On Sun, May 23, 2021 at 09:05:24AM +0000, Visa Hankala wrote:
> 
> [...]
> 
> Here is a revised patch with a slightly altered approach.
> 
> I have replaced the per-CPU queues with system-wide queues to make
> the code simpler.

I think that's fine to start with.  We don't have many softintrs.  We
can go per-CPU later if there is an issue with performance.

> When a CPU starts processing a soft interrupt, it reserves the handler
> to prevent concurrent execution. If the soft interrupt gets rescheduled
> during processing, the handler is run again by the same CPU. This breaks
> FIFO ordering, though.

If you want to preserve FIFO you can reinsert the handler at the queue
tail.  That would be more fair.

If FIFO is the current behavior I think we ought to keep it.

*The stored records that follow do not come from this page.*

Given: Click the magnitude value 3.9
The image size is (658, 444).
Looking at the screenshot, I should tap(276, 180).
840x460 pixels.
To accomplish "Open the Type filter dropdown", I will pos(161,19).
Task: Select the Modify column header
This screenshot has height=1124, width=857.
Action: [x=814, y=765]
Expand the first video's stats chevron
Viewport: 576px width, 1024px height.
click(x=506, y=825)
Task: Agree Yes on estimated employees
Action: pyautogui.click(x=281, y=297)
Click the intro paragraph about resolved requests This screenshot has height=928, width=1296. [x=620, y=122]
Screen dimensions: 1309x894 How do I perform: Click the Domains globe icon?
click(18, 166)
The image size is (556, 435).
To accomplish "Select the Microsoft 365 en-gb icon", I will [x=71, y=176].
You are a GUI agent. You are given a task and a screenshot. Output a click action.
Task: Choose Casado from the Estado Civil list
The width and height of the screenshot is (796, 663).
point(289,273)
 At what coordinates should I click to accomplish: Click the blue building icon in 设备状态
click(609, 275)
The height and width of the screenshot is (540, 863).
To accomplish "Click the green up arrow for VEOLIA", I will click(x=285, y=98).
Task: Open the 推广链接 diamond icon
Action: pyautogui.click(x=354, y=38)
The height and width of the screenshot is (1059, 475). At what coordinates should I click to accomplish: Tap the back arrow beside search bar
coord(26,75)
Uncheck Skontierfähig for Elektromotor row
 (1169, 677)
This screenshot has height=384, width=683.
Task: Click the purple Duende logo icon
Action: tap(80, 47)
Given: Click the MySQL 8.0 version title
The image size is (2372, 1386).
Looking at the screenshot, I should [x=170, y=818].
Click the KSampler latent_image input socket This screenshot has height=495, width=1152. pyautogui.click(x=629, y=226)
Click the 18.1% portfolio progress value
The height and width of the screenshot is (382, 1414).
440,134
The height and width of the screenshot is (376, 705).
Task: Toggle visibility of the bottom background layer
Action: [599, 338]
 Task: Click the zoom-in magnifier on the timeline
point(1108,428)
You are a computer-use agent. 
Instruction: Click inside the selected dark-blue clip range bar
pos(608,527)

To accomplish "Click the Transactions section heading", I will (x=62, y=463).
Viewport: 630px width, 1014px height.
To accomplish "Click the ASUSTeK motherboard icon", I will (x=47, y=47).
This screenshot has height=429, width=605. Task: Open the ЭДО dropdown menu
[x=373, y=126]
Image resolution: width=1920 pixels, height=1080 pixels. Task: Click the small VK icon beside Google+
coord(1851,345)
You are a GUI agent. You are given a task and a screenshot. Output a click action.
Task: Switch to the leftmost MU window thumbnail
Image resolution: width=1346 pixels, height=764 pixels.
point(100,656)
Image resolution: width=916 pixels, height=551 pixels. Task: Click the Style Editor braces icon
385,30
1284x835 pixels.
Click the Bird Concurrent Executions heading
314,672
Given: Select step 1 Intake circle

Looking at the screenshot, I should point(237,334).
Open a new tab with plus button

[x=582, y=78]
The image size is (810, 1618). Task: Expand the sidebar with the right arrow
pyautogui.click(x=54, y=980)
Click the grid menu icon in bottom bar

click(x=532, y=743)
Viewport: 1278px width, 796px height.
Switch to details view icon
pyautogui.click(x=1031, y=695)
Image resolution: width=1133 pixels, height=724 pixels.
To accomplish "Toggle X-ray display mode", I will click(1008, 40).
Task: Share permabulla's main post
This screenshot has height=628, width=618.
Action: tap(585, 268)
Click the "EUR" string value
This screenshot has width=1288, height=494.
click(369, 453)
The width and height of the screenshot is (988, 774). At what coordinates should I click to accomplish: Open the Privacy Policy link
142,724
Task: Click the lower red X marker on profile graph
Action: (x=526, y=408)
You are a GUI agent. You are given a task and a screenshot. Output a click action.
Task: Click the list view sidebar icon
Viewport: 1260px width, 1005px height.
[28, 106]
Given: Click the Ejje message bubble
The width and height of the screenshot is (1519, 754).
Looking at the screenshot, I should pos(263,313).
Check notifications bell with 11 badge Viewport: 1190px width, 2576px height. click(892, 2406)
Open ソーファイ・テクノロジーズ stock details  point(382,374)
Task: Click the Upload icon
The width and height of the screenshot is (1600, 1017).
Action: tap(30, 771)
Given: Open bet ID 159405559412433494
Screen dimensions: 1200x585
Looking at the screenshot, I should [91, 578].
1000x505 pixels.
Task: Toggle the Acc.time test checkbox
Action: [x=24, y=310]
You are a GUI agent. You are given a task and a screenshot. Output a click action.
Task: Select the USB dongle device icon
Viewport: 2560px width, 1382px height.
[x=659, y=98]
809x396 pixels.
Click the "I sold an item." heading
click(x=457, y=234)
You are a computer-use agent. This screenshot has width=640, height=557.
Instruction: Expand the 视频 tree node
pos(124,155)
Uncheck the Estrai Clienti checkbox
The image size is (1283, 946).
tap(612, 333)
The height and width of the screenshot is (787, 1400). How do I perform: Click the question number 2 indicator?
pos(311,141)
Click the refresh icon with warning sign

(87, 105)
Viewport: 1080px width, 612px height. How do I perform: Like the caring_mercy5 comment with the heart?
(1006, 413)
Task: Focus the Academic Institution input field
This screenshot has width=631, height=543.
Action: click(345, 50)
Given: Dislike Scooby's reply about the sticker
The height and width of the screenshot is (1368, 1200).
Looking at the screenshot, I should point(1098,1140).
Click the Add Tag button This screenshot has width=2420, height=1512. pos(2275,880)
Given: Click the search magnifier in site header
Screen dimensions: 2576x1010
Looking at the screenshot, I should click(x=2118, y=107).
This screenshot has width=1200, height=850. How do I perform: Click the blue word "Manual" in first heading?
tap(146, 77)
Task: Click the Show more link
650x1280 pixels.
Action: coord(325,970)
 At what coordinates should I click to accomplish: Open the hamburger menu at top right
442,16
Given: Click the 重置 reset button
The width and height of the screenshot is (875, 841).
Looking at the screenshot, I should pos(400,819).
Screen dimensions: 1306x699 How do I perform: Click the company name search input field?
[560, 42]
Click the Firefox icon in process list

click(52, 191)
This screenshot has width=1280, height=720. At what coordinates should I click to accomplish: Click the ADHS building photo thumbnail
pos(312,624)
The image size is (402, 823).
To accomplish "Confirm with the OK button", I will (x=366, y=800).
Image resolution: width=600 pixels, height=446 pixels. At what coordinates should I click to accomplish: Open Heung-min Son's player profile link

> softintr_disestablish() now calls sched_barrier() to drain processing.
> This should also prevent the deadlock with the kernel lock.
> 
> It appeared tricky to add witness(4) integration. witness(4) treats the
> kernel lock as a sleepable lock to avoid ordering issues with rwlocks.
> This creates a dilemma in softintr_dispatch() because of nesting.
> The natural lock class for the required soft interrupt pseudo-lock is
> mutex, but that does not work if an MP-safe soft interrupt got preempted
> by a higher IPL non-MP-safe soft interrupt.
> 
> The dilemma could be worked around by preventing nesting when witness(4)
> is enabled, altering the system's behaviour. Another approach is to skip
> the pseudo-lock handling when processing is nested.

Altering the system's behavior sounds like a bad idea.

> However, as soft interrupt handlers cannot use rwlocks, for deadlock
> prevention it should be sufficient to ensure that the caller of
> softintr_disestablish() does not hold spinning locks (the kernel lock
> excluded). Hence softintr_disestablish() calls assertwaitok() at the
> start. The assertion is actually implied by sched_barrier().

I like your implementation a lot better than mine.

Misc. thoughts below, though I don't have any real complaints.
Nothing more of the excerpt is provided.